Rows from a screen grounding dataset:

►

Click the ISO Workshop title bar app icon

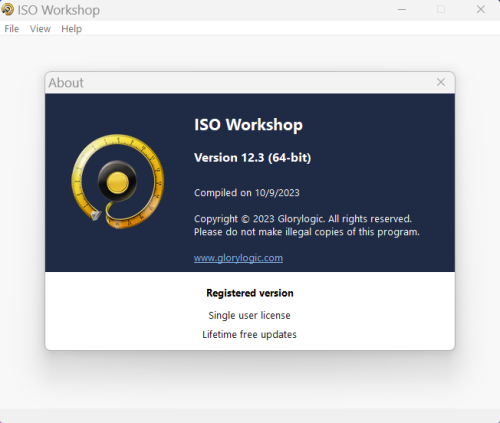(7, 9)
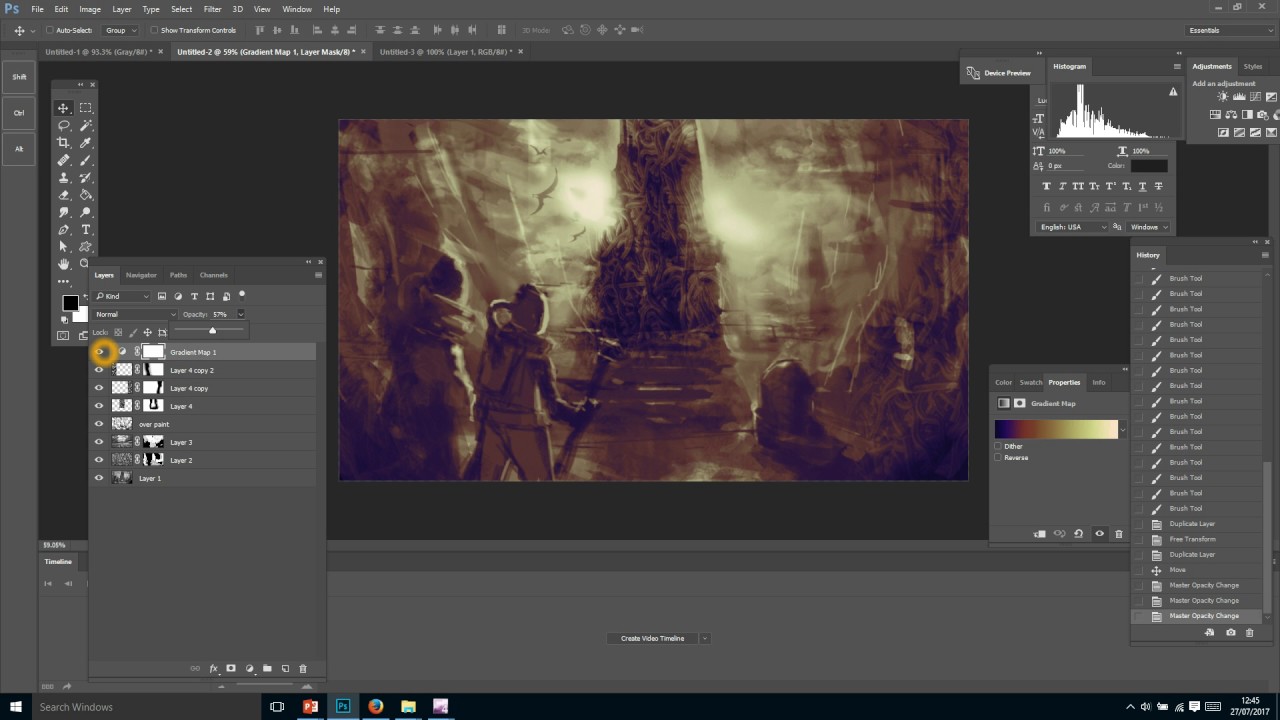This screenshot has height=720, width=1280.
Task: Select the Eyedropper tool
Action: coord(86,143)
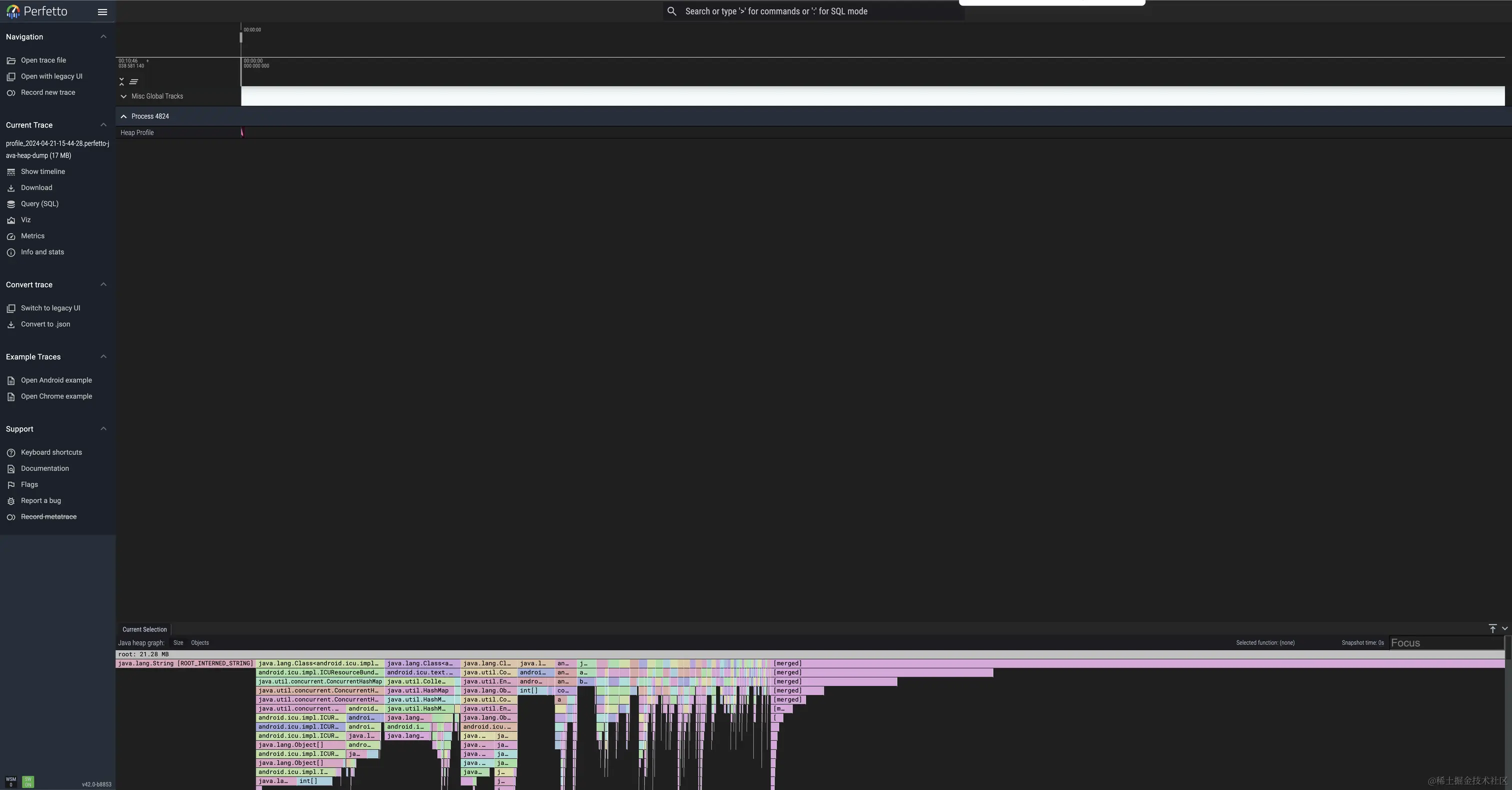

◄

# Aim of the exercise
Return each line of the items above that contains the string "Click". Treat uppercase and lowercase letters as different.

# Solution for this problem
Click the ISO Workshop title bar app icon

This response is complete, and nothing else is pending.